The review was carried out by Francis Plowden – after recommendations by Lord Laming – to determine whether fees of up to £4,825 were deterring councils from starting care proceedings for vulnerable children.
Pledging to abolish the fees by 2011, justice secretary Jack Straw told parliament that, although the review had concluded that children were “unlikely to have been knowingly left at risk,” Plowden believed “at the margins, resource issues, including fees, can play a part in determining when care proceedings are initiated”.
Plowden “therefore recommends that these fees should be abolished”, Straw said.
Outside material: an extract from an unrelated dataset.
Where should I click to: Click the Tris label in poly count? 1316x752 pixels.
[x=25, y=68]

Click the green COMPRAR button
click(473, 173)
Kim Bromley-Derry, president of the Association of Directors of Children’s Services, said the news was “fantastic” for children’s services departments “struggling with shrinking budgets”. But he was disappointed that Plowden’s recommendation to abolish the fees next month had not been accepted, “given the current cost pressures on local authorities”.
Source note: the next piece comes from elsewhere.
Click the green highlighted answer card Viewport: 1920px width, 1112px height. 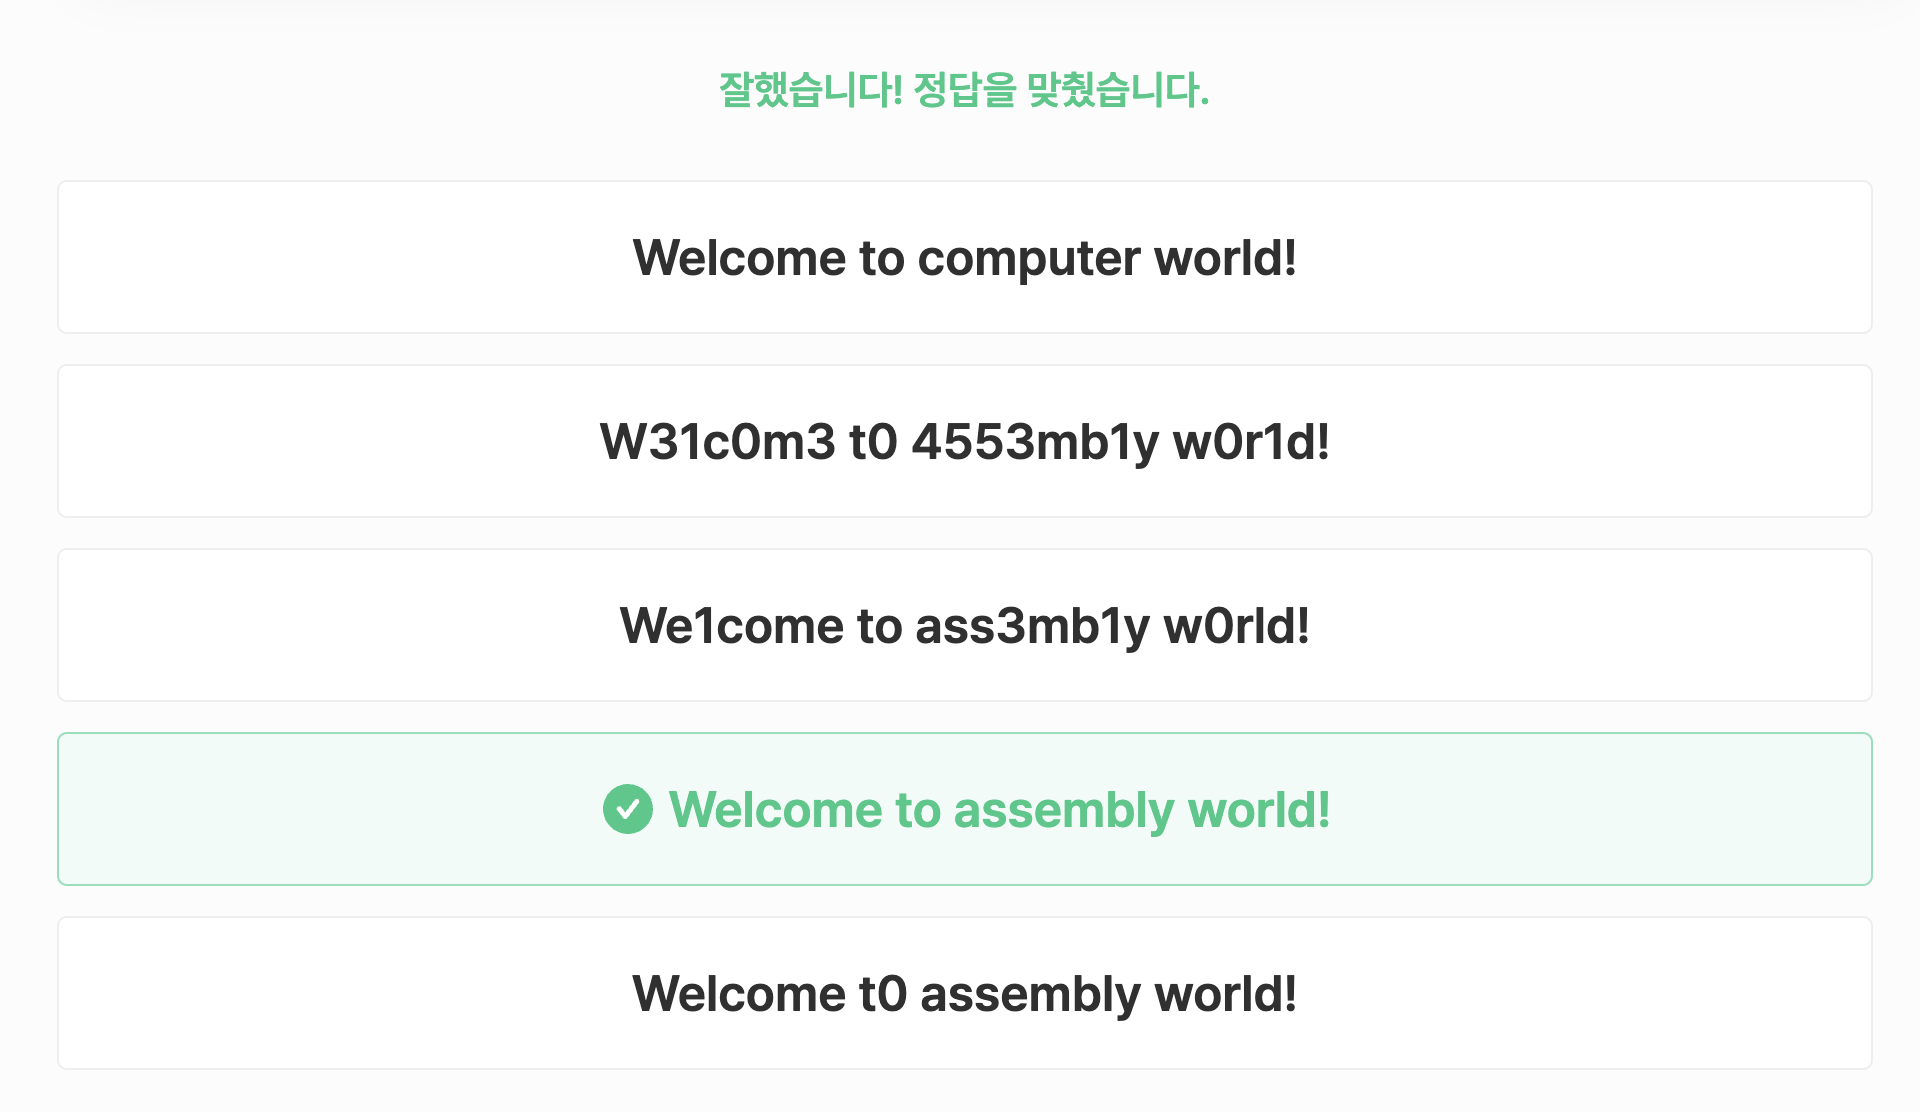[x=965, y=809]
He added: “The number of care proceedings required in any year is unpredictable when budgets are set and it is the uncertainty of how much money would be required that poses difficulties when planning for the year ahead.
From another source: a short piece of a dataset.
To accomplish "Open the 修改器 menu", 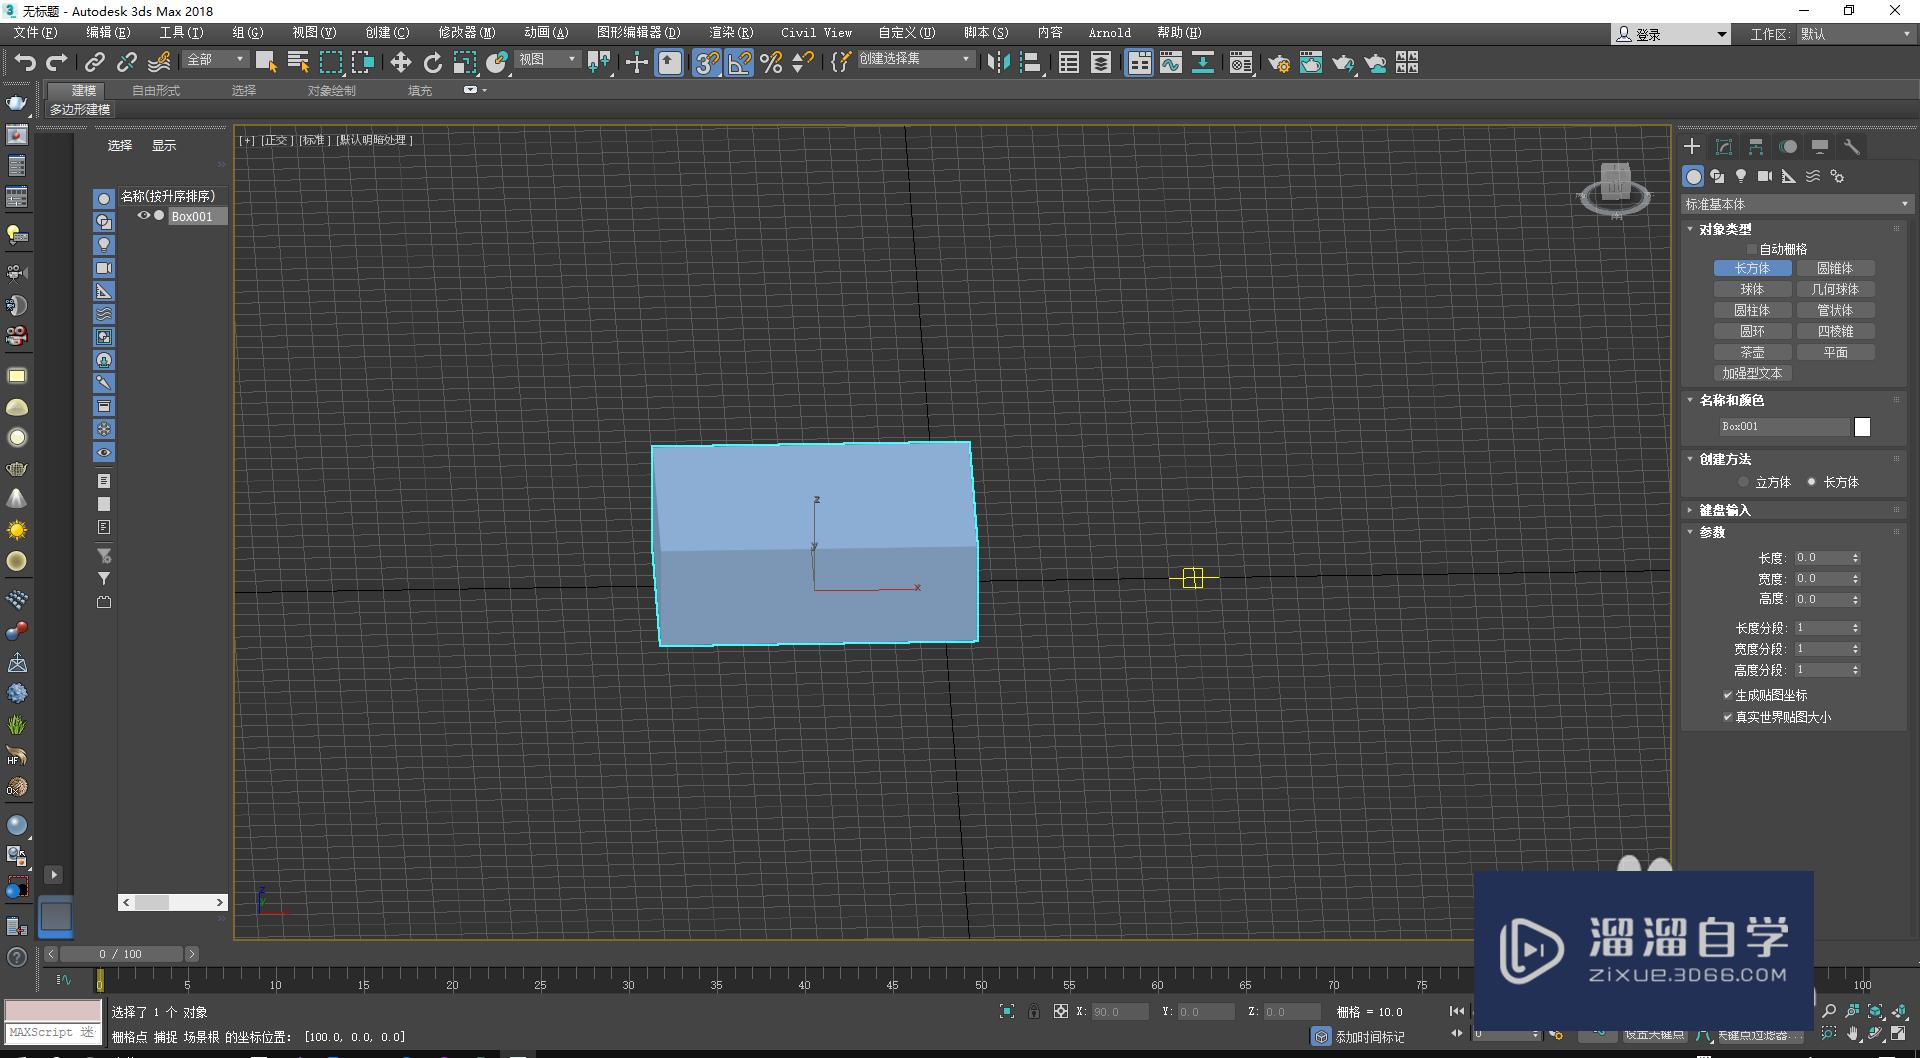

“Rises in referrals and subsequent care proceedings have left authorities struggling to meet the costs of court fees, particularly as the grant that was meant to cover them was based on average numbers of proceedings prior to the recession and to the case of baby Peter and therefore did not take recent increases into account.”
In May 2008, to widespread criticism from councils, family court lawyers and judges, the fees for care and supervision proceedings by councils rose from £150 to a maximum £4,825. The Ministry of Justice distributed £40m to the Department for Communities and Local Government and the Welsh Assembly to alleviate the effects on local authority budgets.
Plowden said the introduction of the Public Law Outline in April 2008 rather than the rise in fees was more likely to have caused the fall in care applications in spring and autumn of that year “as local authorities familiarised themselves with the new court procedures and carried out the work required”.